START Dataset entries

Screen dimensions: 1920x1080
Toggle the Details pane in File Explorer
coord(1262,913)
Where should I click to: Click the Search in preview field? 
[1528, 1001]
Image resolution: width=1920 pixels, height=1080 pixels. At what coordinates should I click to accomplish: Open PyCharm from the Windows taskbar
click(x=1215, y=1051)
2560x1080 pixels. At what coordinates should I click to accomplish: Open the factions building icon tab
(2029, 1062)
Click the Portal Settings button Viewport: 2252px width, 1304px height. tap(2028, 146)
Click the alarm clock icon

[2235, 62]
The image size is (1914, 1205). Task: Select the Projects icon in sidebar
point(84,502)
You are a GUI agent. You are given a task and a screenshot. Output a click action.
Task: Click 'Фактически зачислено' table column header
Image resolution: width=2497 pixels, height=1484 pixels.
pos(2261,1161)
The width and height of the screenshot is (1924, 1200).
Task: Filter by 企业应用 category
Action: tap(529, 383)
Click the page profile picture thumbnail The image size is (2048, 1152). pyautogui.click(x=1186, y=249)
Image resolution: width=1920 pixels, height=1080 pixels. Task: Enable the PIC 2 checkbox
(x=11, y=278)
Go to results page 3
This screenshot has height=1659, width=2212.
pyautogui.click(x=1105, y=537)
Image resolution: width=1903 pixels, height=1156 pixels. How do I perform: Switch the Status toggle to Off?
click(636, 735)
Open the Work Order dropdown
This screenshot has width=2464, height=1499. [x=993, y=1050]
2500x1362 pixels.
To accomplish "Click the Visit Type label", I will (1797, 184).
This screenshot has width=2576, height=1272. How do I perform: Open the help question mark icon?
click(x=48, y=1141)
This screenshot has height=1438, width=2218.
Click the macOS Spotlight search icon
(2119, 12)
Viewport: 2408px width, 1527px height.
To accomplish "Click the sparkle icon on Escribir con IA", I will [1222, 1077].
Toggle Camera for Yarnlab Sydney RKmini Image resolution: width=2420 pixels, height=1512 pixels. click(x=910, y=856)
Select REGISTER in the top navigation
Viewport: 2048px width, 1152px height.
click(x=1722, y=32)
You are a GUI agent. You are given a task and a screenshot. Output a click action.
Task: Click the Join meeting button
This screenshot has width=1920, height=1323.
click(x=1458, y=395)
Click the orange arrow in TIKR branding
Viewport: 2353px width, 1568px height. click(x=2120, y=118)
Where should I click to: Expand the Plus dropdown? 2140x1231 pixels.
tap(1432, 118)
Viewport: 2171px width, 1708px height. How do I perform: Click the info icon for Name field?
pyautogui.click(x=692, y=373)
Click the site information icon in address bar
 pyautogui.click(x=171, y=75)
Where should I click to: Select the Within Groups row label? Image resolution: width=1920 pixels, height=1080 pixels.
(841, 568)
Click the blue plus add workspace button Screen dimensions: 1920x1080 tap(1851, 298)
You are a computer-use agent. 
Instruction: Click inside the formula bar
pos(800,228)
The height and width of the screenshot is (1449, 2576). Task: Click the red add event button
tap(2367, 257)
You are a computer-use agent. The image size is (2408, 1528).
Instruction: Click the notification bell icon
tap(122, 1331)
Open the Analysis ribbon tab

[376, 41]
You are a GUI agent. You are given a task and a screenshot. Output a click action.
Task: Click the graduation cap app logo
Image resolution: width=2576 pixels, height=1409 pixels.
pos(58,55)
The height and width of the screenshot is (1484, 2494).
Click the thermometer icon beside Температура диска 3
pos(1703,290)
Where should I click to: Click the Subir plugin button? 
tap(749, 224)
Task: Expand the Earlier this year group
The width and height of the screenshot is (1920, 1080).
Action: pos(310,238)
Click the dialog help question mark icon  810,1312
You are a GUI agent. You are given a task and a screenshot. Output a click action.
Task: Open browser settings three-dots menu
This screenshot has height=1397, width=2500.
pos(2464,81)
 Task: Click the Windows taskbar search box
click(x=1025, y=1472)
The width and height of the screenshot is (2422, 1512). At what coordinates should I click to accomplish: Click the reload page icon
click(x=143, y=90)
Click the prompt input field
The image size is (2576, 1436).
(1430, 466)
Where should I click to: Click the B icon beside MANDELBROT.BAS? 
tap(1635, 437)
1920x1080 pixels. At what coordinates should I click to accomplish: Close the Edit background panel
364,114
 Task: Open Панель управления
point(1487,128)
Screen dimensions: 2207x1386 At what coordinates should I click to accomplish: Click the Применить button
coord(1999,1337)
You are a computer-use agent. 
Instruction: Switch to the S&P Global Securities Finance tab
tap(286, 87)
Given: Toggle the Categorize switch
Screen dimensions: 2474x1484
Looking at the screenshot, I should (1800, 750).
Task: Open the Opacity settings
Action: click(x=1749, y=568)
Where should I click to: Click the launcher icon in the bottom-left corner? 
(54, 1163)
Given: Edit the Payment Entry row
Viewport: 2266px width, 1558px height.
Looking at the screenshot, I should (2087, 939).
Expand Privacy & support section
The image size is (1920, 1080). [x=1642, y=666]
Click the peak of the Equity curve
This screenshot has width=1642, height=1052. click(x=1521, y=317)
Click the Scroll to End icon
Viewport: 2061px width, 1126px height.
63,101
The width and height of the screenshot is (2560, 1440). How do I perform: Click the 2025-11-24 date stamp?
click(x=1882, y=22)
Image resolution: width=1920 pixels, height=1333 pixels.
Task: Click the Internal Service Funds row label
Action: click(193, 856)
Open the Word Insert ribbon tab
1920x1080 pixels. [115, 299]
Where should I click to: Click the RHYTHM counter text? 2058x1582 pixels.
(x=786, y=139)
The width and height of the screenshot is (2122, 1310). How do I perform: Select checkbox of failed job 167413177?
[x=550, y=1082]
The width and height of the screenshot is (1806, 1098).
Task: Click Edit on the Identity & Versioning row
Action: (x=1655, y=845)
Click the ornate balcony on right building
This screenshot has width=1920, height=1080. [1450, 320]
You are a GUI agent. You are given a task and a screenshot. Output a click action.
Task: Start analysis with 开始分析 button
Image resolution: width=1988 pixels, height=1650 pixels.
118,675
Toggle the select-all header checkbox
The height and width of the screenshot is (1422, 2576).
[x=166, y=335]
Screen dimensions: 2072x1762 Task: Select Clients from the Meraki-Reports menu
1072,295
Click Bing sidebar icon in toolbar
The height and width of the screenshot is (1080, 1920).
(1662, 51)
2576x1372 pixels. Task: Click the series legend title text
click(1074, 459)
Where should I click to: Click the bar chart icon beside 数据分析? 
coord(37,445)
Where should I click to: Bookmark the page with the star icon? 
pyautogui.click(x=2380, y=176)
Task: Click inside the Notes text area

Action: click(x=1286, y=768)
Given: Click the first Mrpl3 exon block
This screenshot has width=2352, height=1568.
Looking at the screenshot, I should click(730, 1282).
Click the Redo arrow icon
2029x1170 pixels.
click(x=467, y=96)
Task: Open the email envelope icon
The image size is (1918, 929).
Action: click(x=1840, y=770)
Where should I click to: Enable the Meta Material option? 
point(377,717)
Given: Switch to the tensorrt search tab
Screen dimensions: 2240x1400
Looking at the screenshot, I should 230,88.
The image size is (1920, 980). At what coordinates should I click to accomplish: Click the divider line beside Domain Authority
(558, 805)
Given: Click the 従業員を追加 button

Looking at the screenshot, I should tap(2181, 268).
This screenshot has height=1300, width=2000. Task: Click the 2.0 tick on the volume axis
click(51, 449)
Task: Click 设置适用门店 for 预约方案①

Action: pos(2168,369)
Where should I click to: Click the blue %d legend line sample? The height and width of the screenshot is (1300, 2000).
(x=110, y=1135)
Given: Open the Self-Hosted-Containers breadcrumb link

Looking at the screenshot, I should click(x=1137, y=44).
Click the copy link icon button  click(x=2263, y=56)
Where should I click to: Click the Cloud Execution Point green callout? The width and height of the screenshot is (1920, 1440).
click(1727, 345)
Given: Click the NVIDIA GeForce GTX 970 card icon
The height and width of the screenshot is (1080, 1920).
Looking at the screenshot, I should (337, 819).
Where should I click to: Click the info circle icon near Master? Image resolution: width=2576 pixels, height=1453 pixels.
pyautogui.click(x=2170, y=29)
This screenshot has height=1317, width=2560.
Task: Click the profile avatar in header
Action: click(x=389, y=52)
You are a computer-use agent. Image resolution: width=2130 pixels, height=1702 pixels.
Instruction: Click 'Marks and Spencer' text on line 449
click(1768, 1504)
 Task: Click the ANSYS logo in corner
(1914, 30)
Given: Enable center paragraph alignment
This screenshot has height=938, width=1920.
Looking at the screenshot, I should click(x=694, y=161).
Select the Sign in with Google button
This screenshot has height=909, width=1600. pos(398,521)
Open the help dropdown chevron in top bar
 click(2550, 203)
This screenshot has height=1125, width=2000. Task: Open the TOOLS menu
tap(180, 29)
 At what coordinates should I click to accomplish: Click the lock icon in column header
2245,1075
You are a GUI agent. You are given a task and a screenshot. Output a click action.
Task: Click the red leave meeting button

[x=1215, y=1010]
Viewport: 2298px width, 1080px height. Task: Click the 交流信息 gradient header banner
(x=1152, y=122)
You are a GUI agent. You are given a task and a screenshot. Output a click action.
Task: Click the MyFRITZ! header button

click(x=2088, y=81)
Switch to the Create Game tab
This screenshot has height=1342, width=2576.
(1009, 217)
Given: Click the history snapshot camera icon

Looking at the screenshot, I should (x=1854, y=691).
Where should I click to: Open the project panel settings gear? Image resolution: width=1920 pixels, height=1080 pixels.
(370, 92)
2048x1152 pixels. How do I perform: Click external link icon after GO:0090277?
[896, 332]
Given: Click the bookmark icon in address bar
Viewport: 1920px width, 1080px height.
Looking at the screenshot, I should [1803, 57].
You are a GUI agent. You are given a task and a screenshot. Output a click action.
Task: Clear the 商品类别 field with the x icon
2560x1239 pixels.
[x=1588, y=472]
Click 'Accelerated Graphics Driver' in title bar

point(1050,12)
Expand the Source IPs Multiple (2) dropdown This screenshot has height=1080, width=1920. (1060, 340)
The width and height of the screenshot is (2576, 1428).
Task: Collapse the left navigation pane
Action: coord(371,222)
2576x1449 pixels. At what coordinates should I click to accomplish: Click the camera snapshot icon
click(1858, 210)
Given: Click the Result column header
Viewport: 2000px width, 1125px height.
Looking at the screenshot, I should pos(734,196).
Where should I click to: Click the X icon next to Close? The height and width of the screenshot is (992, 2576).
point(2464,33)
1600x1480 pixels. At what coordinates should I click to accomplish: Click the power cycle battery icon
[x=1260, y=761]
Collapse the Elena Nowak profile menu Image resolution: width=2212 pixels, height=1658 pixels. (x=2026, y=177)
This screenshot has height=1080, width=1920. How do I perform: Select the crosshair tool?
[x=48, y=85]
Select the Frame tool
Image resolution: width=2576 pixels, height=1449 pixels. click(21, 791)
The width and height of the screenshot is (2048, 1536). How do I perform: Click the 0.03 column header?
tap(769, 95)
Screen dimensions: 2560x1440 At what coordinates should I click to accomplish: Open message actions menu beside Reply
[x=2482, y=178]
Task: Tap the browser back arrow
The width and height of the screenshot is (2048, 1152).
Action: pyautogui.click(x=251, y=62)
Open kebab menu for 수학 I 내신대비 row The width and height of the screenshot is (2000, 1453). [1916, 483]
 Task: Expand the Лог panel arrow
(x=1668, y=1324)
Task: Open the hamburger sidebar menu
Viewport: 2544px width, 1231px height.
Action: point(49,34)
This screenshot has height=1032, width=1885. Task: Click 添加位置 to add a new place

END Dataset entries

**Work instructions**.
Write out only the lines from the very start of the entries above to the line that includes "Task: Click the Join meeting button", both ends included, each one unchanged.

**Problem solution**.
Screen dimensions: 1920x1080
Toggle the Details pane in File Explorer
coord(1262,913)
Where should I click to: Click the Search in preview field? 
[1528, 1001]
Image resolution: width=1920 pixels, height=1080 pixels. At what coordinates should I click to accomplish: Open PyCharm from the Windows taskbar
click(x=1215, y=1051)
2560x1080 pixels. At what coordinates should I click to accomplish: Open the factions building icon tab
(2029, 1062)
Click the Portal Settings button Viewport: 2252px width, 1304px height. tap(2028, 146)
Click the alarm clock icon

[2235, 62]
The image size is (1914, 1205). Task: Select the Projects icon in sidebar
point(84,502)
You are a GUI agent. You are given a task and a screenshot. Output a click action.
Task: Click 'Фактически зачислено' table column header
Image resolution: width=2497 pixels, height=1484 pixels.
pos(2261,1161)
The width and height of the screenshot is (1924, 1200).
Task: Filter by 企业应用 category
Action: tap(529, 383)
Click the page profile picture thumbnail The image size is (2048, 1152). pyautogui.click(x=1186, y=249)
Image resolution: width=1920 pixels, height=1080 pixels. Task: Enable the PIC 2 checkbox
(x=11, y=278)
Go to results page 3
This screenshot has height=1659, width=2212.
pyautogui.click(x=1105, y=537)
Image resolution: width=1903 pixels, height=1156 pixels. How do I perform: Switch the Status toggle to Off?
click(636, 735)
Open the Work Order dropdown
This screenshot has width=2464, height=1499. [x=993, y=1050]
2500x1362 pixels.
To accomplish "Click the Visit Type label", I will (1797, 184).
This screenshot has width=2576, height=1272. How do I perform: Open the help question mark icon?
click(x=48, y=1141)
This screenshot has height=1438, width=2218.
Click the macOS Spotlight search icon
(2119, 12)
Viewport: 2408px width, 1527px height.
To accomplish "Click the sparkle icon on Escribir con IA", I will [1222, 1077].
Toggle Camera for Yarnlab Sydney RKmini Image resolution: width=2420 pixels, height=1512 pixels. click(x=910, y=856)
Select REGISTER in the top navigation
Viewport: 2048px width, 1152px height.
click(x=1722, y=32)
You are a GUI agent. You are given a task and a screenshot. Output a click action.
Task: Click the Join meeting button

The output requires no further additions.